2010/307: Onvoldoende motivering door CvdM bij weerlegging melding misstanden bij publieke omroep

Rapport

Verzoekster was directeur van een omroep in het publieke bestel. Zij heeft bij het Commissariaat voor de Media (CvdM) melding gemaakt van een onduidelijke bestuurlijke situatie en mogelijke financiële misstanden bij de omroep en een daarmee samenhangende organisatie. Het CvdM heeft na maanden aangegeven dat er geen sprake was van misstanden bij de omroep. In de tussentijd was de arbeidsovereenkomst door tussenkomst van de kantonrechter ontbonden. Daarbij moest de omroep een ontslagvergoeding aan verzoekster betalen. Toen de minister van Onderwijs, Cultuur en Wetenschap informatie wilde over betaalde ontslagvergoedingen door omroepen in het publieke bestel, heeft het CvdM de minister onder meer van deze zaak op de hoogte gebracht.

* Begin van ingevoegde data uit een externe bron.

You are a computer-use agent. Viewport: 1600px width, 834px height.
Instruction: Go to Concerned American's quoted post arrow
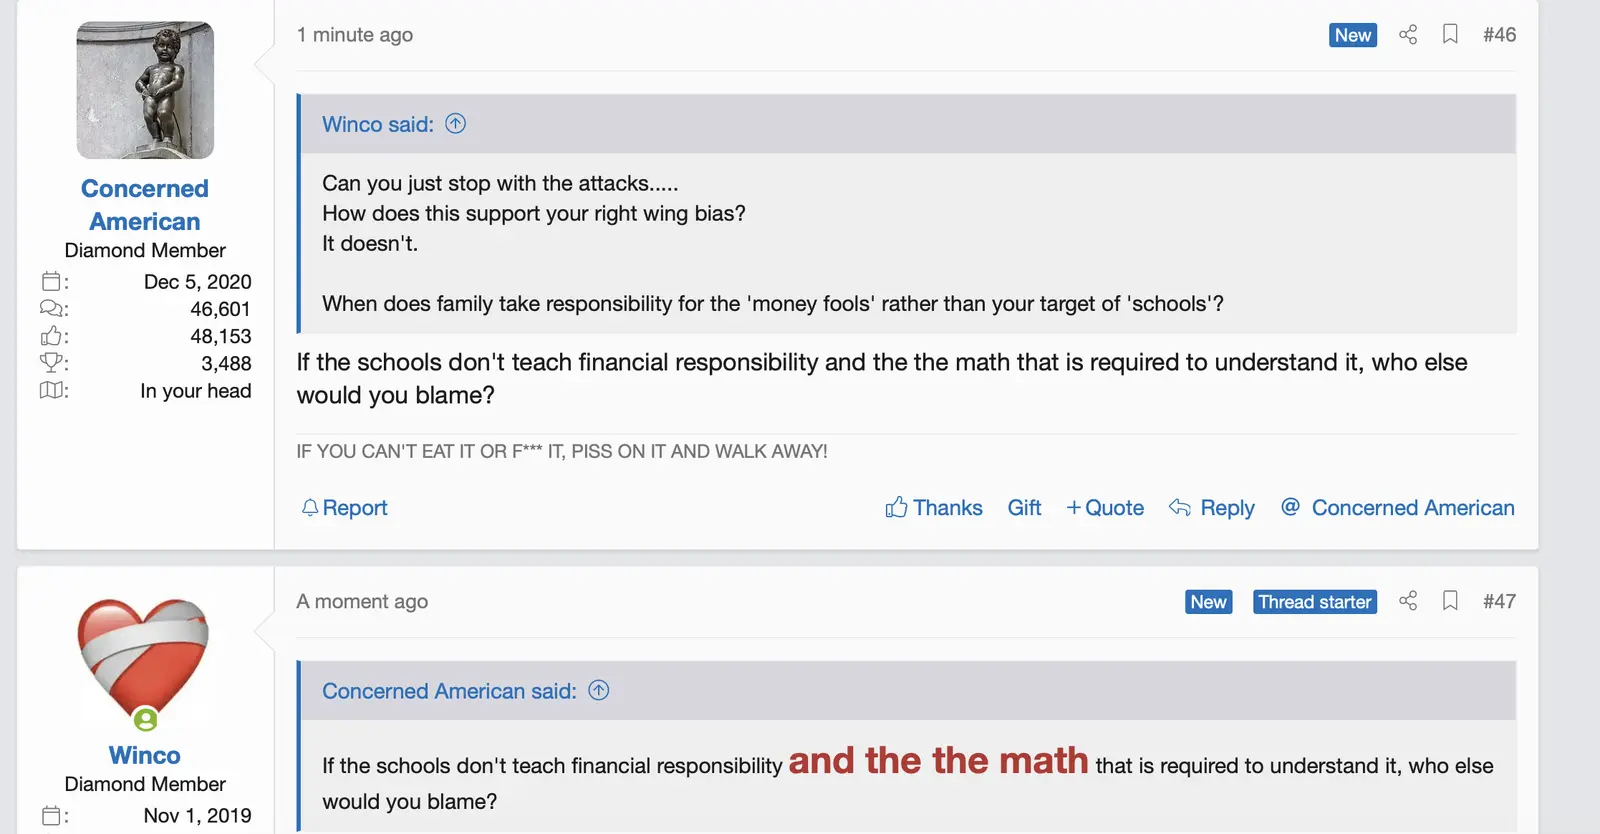click(x=599, y=691)
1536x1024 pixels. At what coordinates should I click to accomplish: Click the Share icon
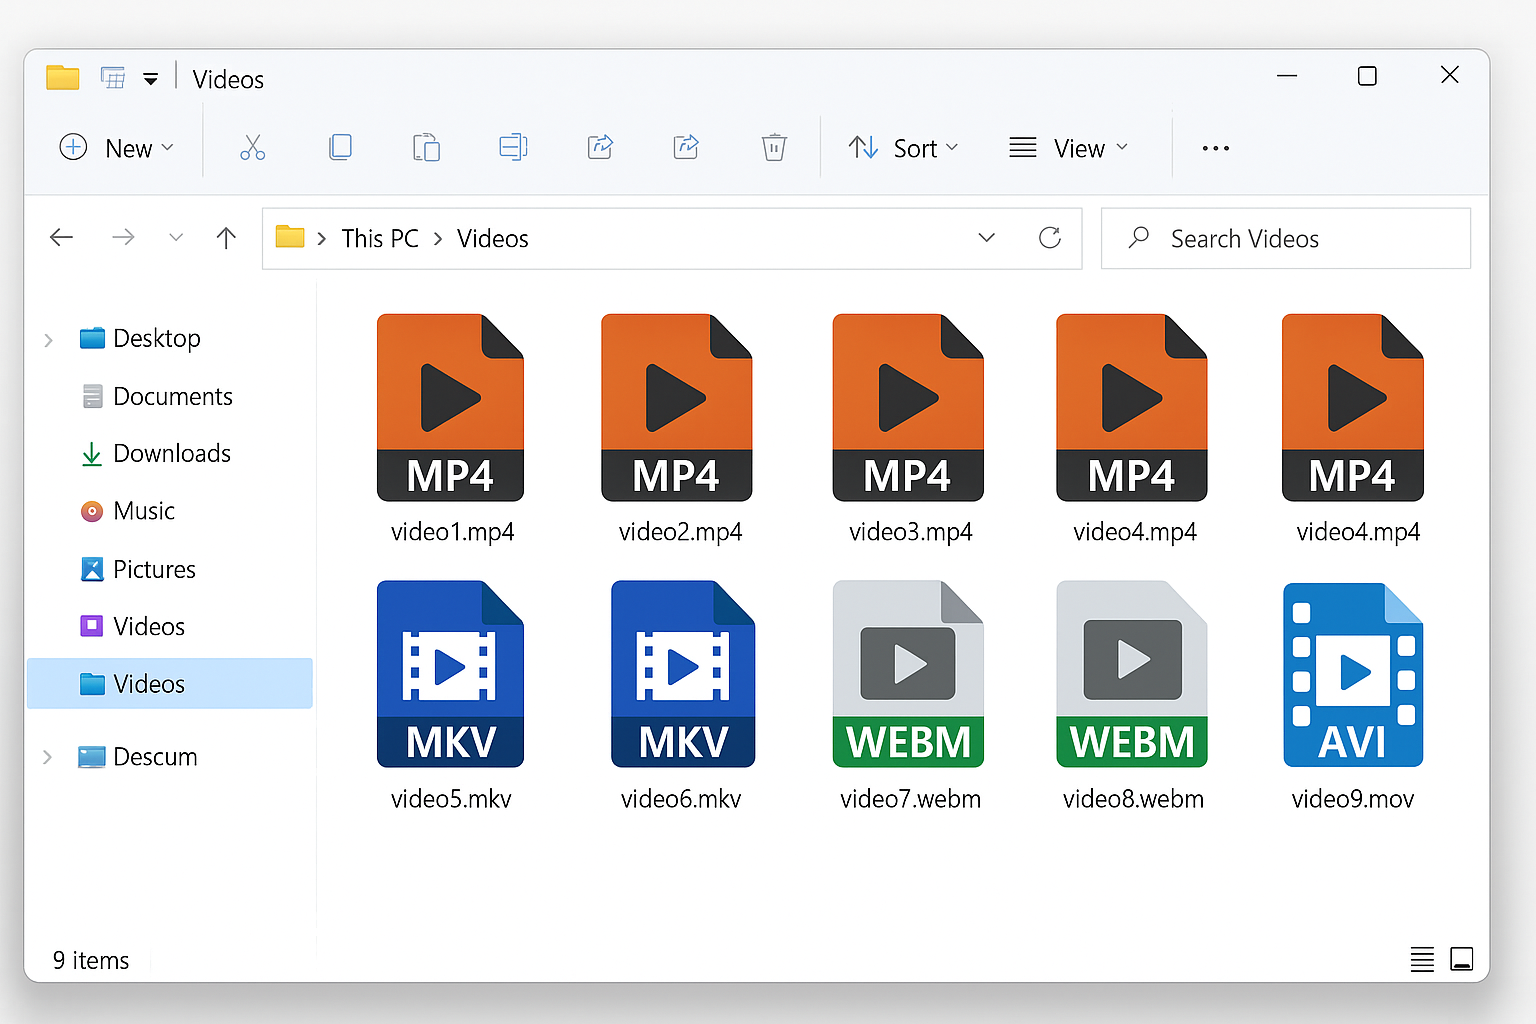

Verzoekster klaagde erover dat het CvdM onvoldoende heeft gemotiveerd waarom er geen sprake was van bestuurlijke en financiële misstanden bij de omroep. Daarnaast klaagde zij over het feit dat het CvdM verzoekster geen rechtsbescherming had geboden naar aanleiding van haar melding. Tot slot klaagde verzoekster erover dat het CvdM geen informatie over haar aan de minister had mogen doorgeven.

De klacht dat onvoldoende is gemotiveerd waarom geen sprake was van misstanden is gegrond. De overige klachten zijn ongegrond. Het CvdM heeft geen bevoegdheden om rechtsbescherming te verlenen en daarnaast is het CvdM op grond van de wet verplicht om de minister te informeren over zaken die publieke middelen aangaan.

Strijd met het motiveringsvereiste.

Geen strijd met het vereiste van rechtszekerheid en met

het recht op eerbieding van de persoonlijke levenssfeer.

Het CvdM wordt aanbevolen om alsnog zorgvuldig te motiveren waarom geen sprake is van bestuurlijke en financiële misstanden. Daarbij wordt eveneens in overweging gegeven om het rapport C., dat niet eerder in het bezit van het CvdM was, bij deze motivering te betrekken.

Instantie: Commissariaat voor de Media te Hilversum

Klacht:

Onvoldoende onderzoek ingesteld naar en onvoldoende actie ondernomen inzake bestuurlijke en financiële misstanden bij de Joodse Omroep.

Oordeel:

Gegrond

Instantie: Commissariaat voor de Media te Hilversum

Klacht:

Onnodige en kwetsende informatie over verzoekster naar buiten gebracht; op geen enkele wijze ondersteuning of rechtsbescherming geboden aan verzoekster.